暑さが、ようやく退きはじめる。処暑は、二十四節気の十四番目。秋の第二節気にして、夏の勢いが静かに衰え、気配の奥から涼が立ち上がる境目の時期です。新暦の八月二十三日ごろ、太陽黄経が150度に達する日を境に始まり、およそ二十日続きます。文字通り「暑さを処する」── 熱が地上から少しずつ引いていく。綿の花はひらき、天地は粛として気を改め、禾は実りへ向かう。
綿柎開。綿の実を包む萼がほころび、内にたたえていた白い繊維が見えはじめる頃です。夏のあいだ蓄えられてきたものが、ようやく外へあらわれる。派手な開花ではなく、やわらかな露出です。東洋では、実りとは勢いよく奪うものではなく、内に満ちたものが自然にほどける姿として見られてきました。処暑初候は、急がず、熟したものから開いていく時期です。
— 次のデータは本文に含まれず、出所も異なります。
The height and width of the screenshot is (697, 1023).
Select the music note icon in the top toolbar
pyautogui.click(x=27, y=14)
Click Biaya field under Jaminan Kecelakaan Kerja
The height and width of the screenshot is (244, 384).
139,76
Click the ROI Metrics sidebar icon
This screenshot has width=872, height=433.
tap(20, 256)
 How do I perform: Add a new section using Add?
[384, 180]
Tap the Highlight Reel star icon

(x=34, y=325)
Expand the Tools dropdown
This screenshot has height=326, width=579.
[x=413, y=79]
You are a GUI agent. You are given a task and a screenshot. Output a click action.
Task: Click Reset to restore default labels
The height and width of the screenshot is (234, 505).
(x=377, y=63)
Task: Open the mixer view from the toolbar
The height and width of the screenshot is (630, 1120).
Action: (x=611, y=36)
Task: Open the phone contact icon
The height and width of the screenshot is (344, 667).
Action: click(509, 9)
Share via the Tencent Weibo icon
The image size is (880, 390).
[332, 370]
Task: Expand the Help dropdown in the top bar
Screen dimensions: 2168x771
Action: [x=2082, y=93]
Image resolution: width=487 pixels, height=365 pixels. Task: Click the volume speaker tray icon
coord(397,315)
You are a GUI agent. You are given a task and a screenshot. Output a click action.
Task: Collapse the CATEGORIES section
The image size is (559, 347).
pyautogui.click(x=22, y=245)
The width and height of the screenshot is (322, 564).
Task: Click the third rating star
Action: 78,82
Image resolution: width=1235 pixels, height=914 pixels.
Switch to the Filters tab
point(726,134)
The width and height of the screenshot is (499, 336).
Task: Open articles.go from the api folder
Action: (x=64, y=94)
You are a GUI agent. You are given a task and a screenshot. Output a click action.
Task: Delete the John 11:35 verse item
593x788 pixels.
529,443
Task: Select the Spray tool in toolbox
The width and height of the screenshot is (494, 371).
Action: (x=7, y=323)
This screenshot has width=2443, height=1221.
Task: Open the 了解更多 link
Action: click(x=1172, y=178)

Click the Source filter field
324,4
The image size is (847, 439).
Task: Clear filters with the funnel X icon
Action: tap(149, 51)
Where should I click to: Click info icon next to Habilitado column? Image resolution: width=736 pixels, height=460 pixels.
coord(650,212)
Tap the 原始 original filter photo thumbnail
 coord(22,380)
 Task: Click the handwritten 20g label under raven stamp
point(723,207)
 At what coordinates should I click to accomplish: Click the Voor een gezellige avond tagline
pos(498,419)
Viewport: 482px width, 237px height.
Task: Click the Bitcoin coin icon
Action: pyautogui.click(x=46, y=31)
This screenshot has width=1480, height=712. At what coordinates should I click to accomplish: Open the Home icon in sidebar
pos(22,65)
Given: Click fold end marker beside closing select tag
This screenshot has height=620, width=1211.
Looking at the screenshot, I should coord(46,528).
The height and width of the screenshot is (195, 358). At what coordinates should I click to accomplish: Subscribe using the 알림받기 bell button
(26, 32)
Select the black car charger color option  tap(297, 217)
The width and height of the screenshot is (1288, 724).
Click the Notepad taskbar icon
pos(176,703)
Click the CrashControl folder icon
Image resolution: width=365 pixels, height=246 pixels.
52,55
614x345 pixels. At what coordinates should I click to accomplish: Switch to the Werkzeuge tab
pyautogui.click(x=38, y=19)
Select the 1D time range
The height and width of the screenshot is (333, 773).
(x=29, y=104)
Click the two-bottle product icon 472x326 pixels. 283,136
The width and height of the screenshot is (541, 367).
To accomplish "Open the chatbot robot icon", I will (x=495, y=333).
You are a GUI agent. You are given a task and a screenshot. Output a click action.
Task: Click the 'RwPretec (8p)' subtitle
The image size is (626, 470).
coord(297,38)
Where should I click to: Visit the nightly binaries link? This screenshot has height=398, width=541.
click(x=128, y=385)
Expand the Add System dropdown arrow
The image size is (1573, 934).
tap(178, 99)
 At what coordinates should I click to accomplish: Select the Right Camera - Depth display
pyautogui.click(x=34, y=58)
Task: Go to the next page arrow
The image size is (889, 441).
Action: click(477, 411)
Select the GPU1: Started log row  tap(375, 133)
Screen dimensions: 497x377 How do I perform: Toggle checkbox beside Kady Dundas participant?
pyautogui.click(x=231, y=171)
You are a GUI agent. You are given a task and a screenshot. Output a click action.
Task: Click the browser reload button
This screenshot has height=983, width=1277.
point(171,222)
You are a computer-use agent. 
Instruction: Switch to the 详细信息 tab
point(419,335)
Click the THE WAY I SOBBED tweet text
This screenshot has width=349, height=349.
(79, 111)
天地始粛。空の色がわずかに高くなり、朝夕の風に、夏とは異なる張りが混じりはじめる頃。ここでいう「粛」は、冷たさそのものではなく、気が引き締まり、余分なものが静まっていくことです。にぎわいの季節を経たのち、世界は少し声を落とす。暮らしもまた同じです。何かを足すより、散らばった熱を収めること。処暑次候は、整えることで次の実りを迎える時期です。
禾乃登。稲や粟など、穂をつける穀物が実りへ向かう頃です。春に蒔かれ、夏の烈しい日差しを受けてきたものが、ここでようやく「結果」の姿を帯びはじめる。けれど、実りは突然どこかから現れるのではありません。暑さのただなかで耐え、風に揺れ、見えないところで養われてきた時間の総和として、静かに頭を垂れるのです。東洋では、真に満ちたものは高く掲げられるより、むしろ低くなると見ました。実る稲が垂れるように、熟したものほど騒がない。
Konton の神獣体系では、処暑期は火気の名残に、金気の気配が差し込みはじめる時期です。燃え上がる力が少しずつ収まり、輪郭が整い、ものごとに節度が戻ってくる。処暑は「冷える」より先に、「鎮まる」ことが大切にされてきました。無理に切り替えなくていい。ただ、熱のまま抱えていたものを一度置き、姿勢を正す。そうして気は、次の澄明へと自然に移っていきます。